(Dataset content Opens)

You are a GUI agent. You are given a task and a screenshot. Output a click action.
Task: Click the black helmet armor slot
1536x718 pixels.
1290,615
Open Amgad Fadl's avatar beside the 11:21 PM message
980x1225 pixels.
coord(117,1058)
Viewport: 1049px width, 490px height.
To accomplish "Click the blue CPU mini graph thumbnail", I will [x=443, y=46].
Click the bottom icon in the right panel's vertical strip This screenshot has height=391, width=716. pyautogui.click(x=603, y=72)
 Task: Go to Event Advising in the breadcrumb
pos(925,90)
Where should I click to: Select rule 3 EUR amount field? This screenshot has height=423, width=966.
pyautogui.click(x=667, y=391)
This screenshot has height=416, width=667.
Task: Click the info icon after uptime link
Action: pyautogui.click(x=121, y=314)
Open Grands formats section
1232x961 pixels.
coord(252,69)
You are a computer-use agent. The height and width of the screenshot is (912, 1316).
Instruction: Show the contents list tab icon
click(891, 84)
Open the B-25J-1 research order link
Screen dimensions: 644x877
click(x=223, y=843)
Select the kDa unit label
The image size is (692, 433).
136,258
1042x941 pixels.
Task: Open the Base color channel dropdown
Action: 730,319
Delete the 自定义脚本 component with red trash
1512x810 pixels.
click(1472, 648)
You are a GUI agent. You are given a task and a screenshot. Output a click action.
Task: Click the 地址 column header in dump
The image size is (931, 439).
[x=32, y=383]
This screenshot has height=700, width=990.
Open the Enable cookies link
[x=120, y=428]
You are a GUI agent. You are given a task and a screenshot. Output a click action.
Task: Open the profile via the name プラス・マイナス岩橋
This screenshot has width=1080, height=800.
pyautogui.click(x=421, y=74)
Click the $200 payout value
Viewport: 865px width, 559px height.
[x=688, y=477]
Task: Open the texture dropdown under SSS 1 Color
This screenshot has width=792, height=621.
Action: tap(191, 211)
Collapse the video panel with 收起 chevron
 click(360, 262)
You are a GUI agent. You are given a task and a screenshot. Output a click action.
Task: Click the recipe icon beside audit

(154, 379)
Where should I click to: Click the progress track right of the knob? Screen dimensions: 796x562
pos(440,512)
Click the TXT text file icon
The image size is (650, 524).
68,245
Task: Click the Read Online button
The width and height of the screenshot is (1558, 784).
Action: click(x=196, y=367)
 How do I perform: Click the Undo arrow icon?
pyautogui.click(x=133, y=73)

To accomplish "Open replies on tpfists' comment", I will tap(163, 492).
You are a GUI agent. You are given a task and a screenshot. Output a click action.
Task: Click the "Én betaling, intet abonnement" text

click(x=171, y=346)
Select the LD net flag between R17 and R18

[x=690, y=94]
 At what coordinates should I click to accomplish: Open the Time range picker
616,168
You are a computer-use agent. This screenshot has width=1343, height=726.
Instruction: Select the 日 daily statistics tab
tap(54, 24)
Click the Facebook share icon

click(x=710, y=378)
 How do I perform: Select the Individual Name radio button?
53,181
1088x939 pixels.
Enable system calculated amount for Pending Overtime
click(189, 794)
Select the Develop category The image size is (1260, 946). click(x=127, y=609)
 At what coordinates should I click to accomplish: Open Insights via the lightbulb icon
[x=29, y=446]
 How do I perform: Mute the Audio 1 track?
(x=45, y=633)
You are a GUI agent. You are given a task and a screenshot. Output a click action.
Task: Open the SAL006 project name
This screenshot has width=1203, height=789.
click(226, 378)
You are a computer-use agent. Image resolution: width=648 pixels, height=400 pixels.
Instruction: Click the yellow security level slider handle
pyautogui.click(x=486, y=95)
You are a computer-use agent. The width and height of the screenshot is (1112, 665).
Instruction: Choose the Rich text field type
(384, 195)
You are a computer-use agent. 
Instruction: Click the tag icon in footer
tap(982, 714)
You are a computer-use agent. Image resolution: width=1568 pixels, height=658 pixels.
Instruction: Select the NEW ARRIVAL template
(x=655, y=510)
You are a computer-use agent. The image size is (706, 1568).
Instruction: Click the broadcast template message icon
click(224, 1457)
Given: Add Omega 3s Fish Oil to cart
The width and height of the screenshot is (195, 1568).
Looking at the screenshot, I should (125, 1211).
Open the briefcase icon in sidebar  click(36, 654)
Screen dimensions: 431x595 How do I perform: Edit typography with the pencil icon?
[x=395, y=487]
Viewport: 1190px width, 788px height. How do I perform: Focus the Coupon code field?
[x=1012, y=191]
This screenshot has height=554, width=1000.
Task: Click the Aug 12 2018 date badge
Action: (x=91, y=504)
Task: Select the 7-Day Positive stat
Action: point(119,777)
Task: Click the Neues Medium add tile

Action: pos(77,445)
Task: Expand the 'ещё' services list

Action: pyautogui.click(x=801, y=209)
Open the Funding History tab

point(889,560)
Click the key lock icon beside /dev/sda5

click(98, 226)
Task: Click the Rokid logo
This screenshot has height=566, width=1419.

(Dataset content Closes)

- [What the exercise asks]: Please quote every record above exactly as it appears.

- [Answer below]:
You are a GUI agent. You are given a task and a screenshot. Output a click action.
Task: Click the black helmet armor slot
1536x718 pixels.
1290,615
Open Amgad Fadl's avatar beside the 11:21 PM message
980x1225 pixels.
coord(117,1058)
Viewport: 1049px width, 490px height.
To accomplish "Click the blue CPU mini graph thumbnail", I will [x=443, y=46].
Click the bottom icon in the right panel's vertical strip This screenshot has height=391, width=716. pyautogui.click(x=603, y=72)
 Task: Go to Event Advising in the breadcrumb
pos(925,90)
Where should I click to: Select rule 3 EUR amount field? This screenshot has height=423, width=966.
pyautogui.click(x=667, y=391)
This screenshot has height=416, width=667.
Task: Click the info icon after uptime link
Action: pyautogui.click(x=121, y=314)
Open Grands formats section
1232x961 pixels.
coord(252,69)
You are a computer-use agent. The height and width of the screenshot is (912, 1316).
Instruction: Show the contents list tab icon
click(891, 84)
Open the B-25J-1 research order link
Screen dimensions: 644x877
click(x=223, y=843)
Select the kDa unit label
The image size is (692, 433).
136,258
1042x941 pixels.
Task: Open the Base color channel dropdown
Action: 730,319
Delete the 自定义脚本 component with red trash
1512x810 pixels.
click(1472, 648)
You are a GUI agent. You are given a task and a screenshot. Output a click action.
Task: Click the 地址 column header in dump
The image size is (931, 439).
[x=32, y=383]
This screenshot has height=700, width=990.
Open the Enable cookies link
[x=120, y=428]
You are a GUI agent. You are given a task and a screenshot. Output a click action.
Task: Open the profile via the name プラス・マイナス岩橋
This screenshot has width=1080, height=800.
pyautogui.click(x=421, y=74)
Click the $200 payout value
Viewport: 865px width, 559px height.
[x=688, y=477]
Task: Open the texture dropdown under SSS 1 Color
This screenshot has width=792, height=621.
Action: tap(191, 211)
Collapse the video panel with 收起 chevron
 click(360, 262)
You are a GUI agent. You are given a task and a screenshot. Output a click action.
Task: Click the recipe icon beside audit

(154, 379)
Where should I click to: Click the progress track right of the knob? Screen dimensions: 796x562
pos(440,512)
Click the TXT text file icon
The image size is (650, 524).
68,245
Task: Click the Read Online button
The width and height of the screenshot is (1558, 784).
Action: click(x=196, y=367)
 How do I perform: Click the Undo arrow icon?
pyautogui.click(x=133, y=73)

To accomplish "Open replies on tpfists' comment", I will tap(163, 492).
You are a GUI agent. You are given a task and a screenshot. Output a click action.
Task: Click the "Én betaling, intet abonnement" text

click(x=171, y=346)
Select the LD net flag between R17 and R18

[x=690, y=94]
 At what coordinates should I click to accomplish: Open the Time range picker
616,168
You are a computer-use agent. This screenshot has width=1343, height=726.
Instruction: Select the 日 daily statistics tab
tap(54, 24)
Click the Facebook share icon

click(x=710, y=378)
 How do I perform: Select the Individual Name radio button?
53,181
1088x939 pixels.
Enable system calculated amount for Pending Overtime
click(189, 794)
Select the Develop category The image size is (1260, 946). click(x=127, y=609)
 At what coordinates should I click to accomplish: Open Insights via the lightbulb icon
[x=29, y=446]
 How do I perform: Mute the Audio 1 track?
(x=45, y=633)
You are a GUI agent. You are given a task and a screenshot. Output a click action.
Task: Open the SAL006 project name
This screenshot has width=1203, height=789.
click(226, 378)
You are a computer-use agent. Image resolution: width=648 pixels, height=400 pixels.
Instruction: Click the yellow security level slider handle
pyautogui.click(x=486, y=95)
You are a computer-use agent. The width and height of the screenshot is (1112, 665).
Instruction: Choose the Rich text field type
(384, 195)
You are a computer-use agent. 
Instruction: Click the tag icon in footer
tap(982, 714)
You are a computer-use agent. Image resolution: width=1568 pixels, height=658 pixels.
Instruction: Select the NEW ARRIVAL template
(x=655, y=510)
You are a computer-use agent. The image size is (706, 1568).
Instruction: Click the broadcast template message icon
click(224, 1457)
Given: Add Omega 3s Fish Oil to cart
The width and height of the screenshot is (195, 1568).
Looking at the screenshot, I should (125, 1211).
Open the briefcase icon in sidebar  click(36, 654)
Screen dimensions: 431x595 How do I perform: Edit typography with the pencil icon?
[x=395, y=487]
Viewport: 1190px width, 788px height. How do I perform: Focus the Coupon code field?
[x=1012, y=191]
This screenshot has height=554, width=1000.
Task: Click the Aug 12 2018 date badge
Action: (x=91, y=504)
Task: Select the 7-Day Positive stat
Action: point(119,777)
Task: Click the Neues Medium add tile

Action: pos(77,445)
Task: Expand the 'ещё' services list

Action: pyautogui.click(x=801, y=209)
Open the Funding History tab

point(889,560)
Click the key lock icon beside /dev/sda5

click(98, 226)
Task: Click the Rokid logo
This screenshot has height=566, width=1419.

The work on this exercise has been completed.